→ **EXERCISE**
Copy exactly, beginning with the line holding "The image size" and ending with the final line of the data beneath this task; copy nothing else, and leave out every picture.

(Stored data entries)
-=-=-

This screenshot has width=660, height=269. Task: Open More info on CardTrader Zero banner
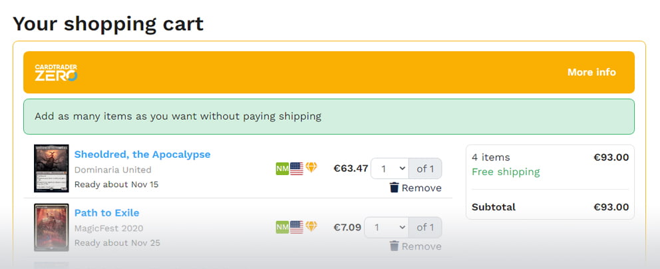[x=591, y=72]
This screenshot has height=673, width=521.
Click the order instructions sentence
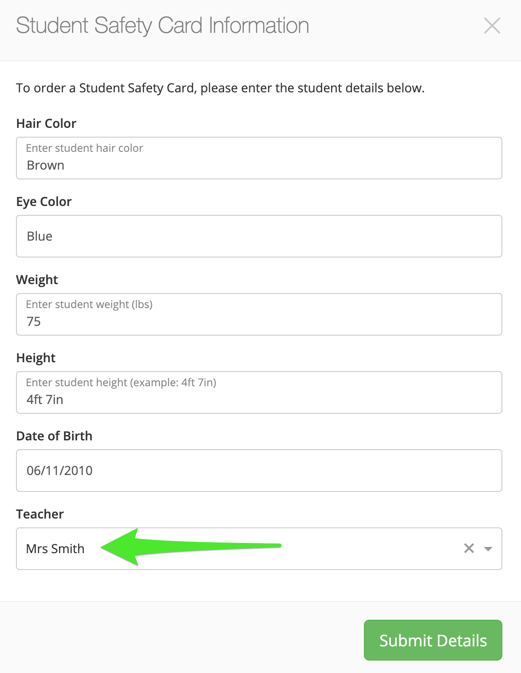pyautogui.click(x=221, y=88)
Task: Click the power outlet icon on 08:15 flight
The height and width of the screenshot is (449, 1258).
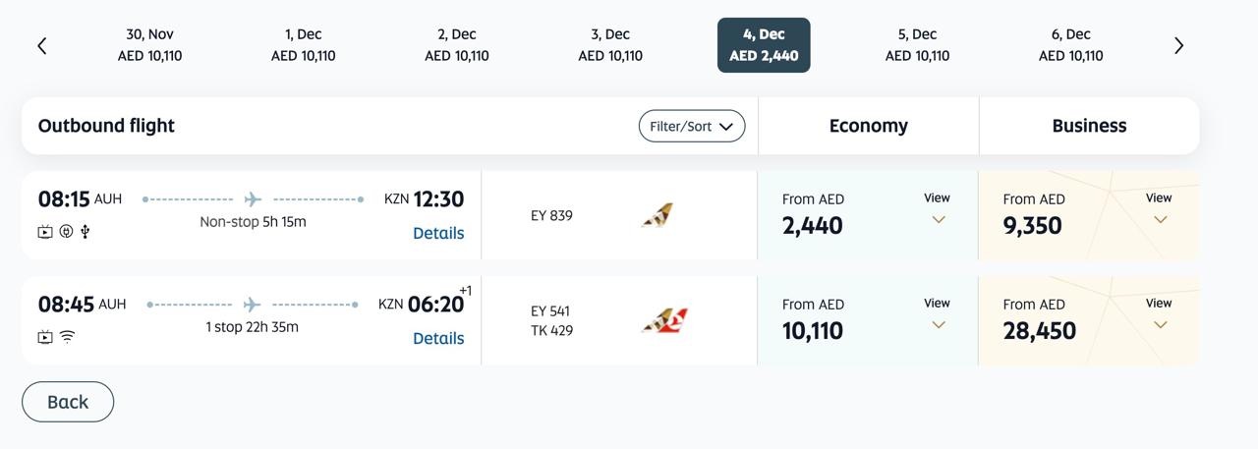Action: (x=66, y=232)

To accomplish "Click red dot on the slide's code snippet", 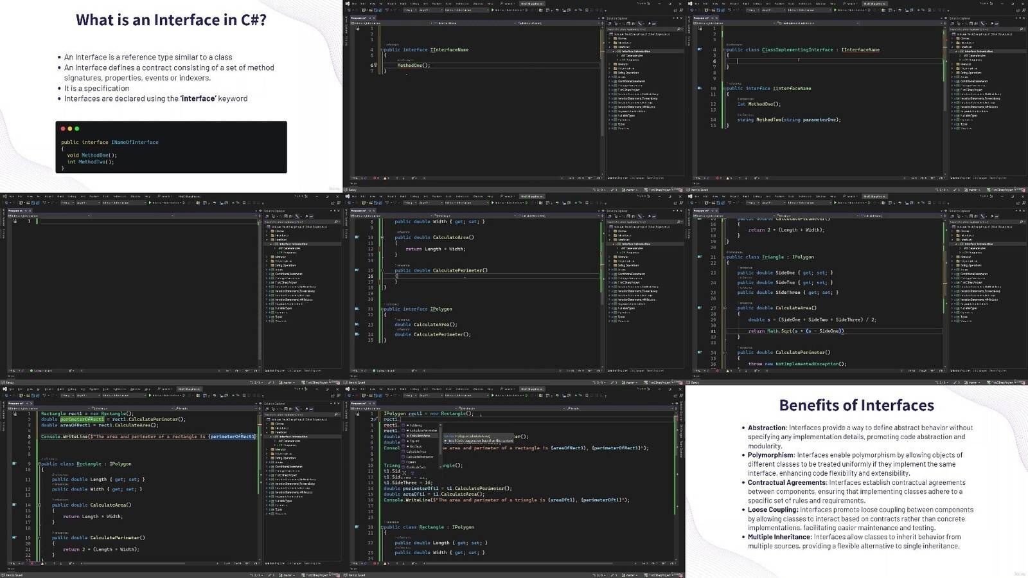I will (x=63, y=129).
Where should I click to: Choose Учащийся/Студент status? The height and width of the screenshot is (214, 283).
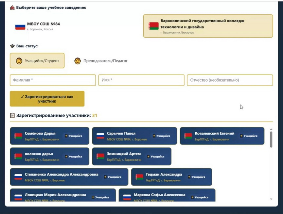pos(37,61)
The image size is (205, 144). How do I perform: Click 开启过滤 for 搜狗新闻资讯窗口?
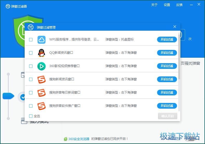[x=167, y=79]
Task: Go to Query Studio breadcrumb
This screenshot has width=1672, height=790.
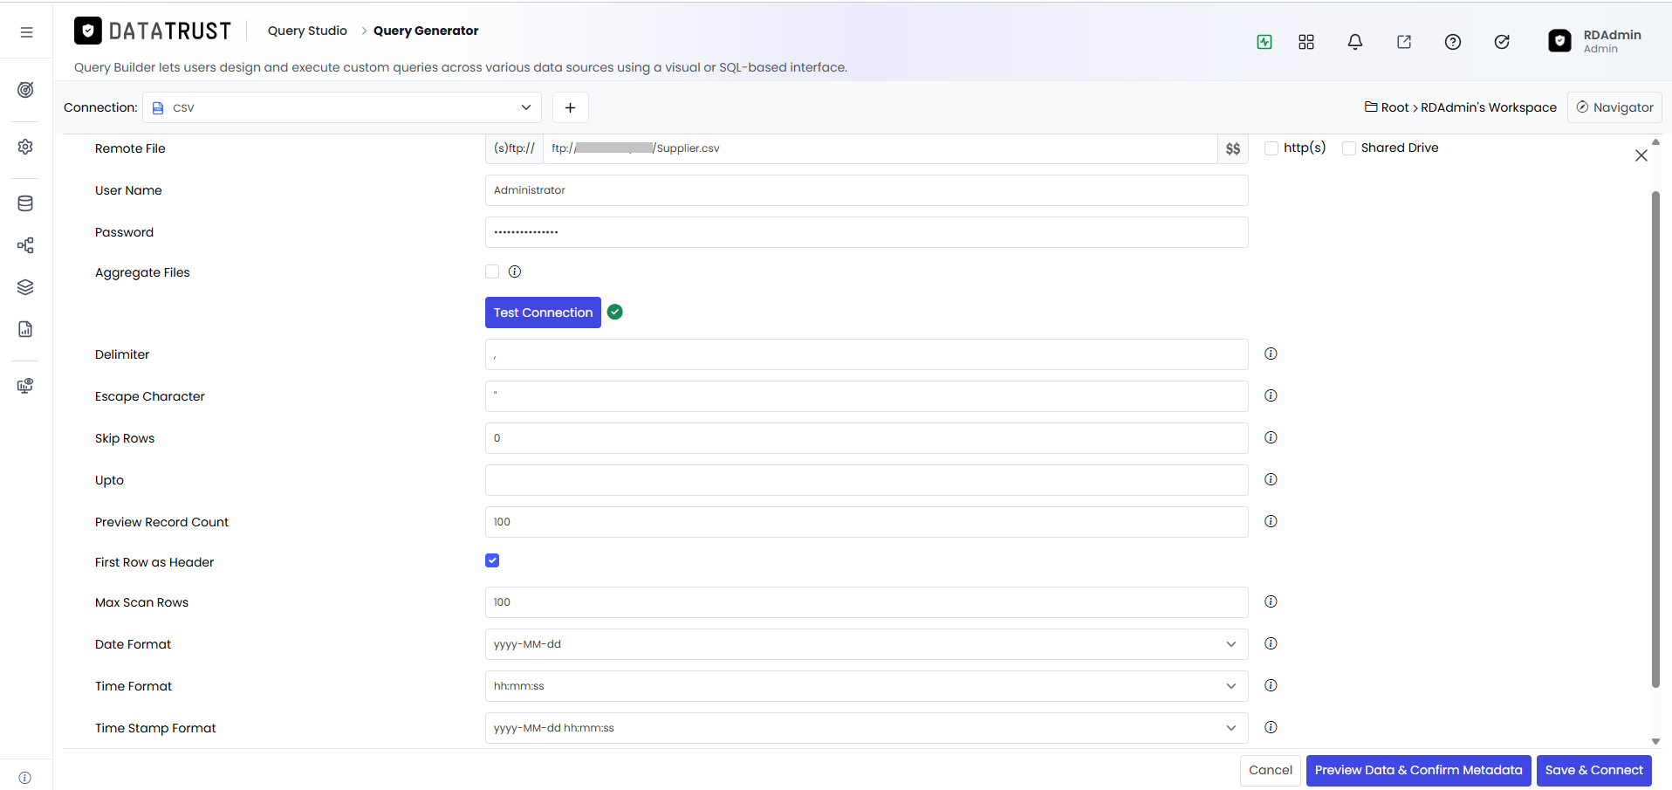Action: click(x=307, y=31)
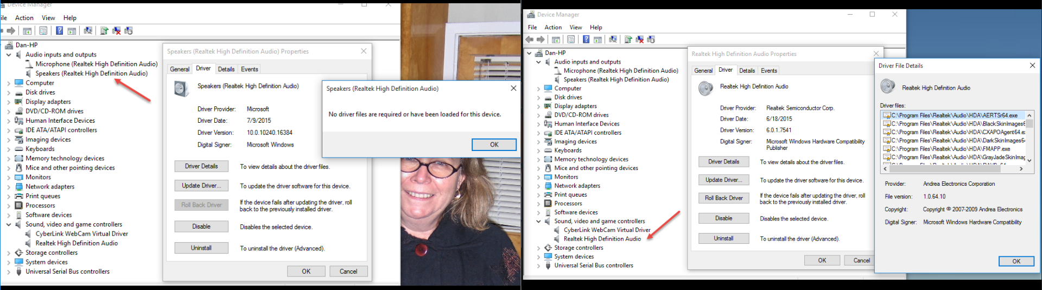The width and height of the screenshot is (1042, 290).
Task: Click horizontal scrollbar right arrow in Driver files list
Action: 1021,169
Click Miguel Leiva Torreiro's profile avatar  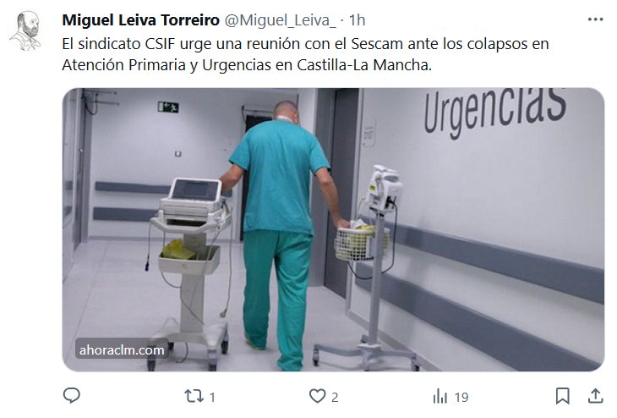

-=-=-

→ **FINISHED EXERCISE**
The image size is (205, 144). How do I perform: Click 开启过滤 for 搜狗新闻资讯窗口?
[x=167, y=79]
Task: Go to Query Studio breadcrumb
This screenshot has width=1672, height=790.
Action: click(x=307, y=31)
The width and height of the screenshot is (1042, 290).
Task: Click horizontal scrollbar right arrow in Driver files list
Action: 1021,169
Click Miguel Leiva Torreiro's profile avatar  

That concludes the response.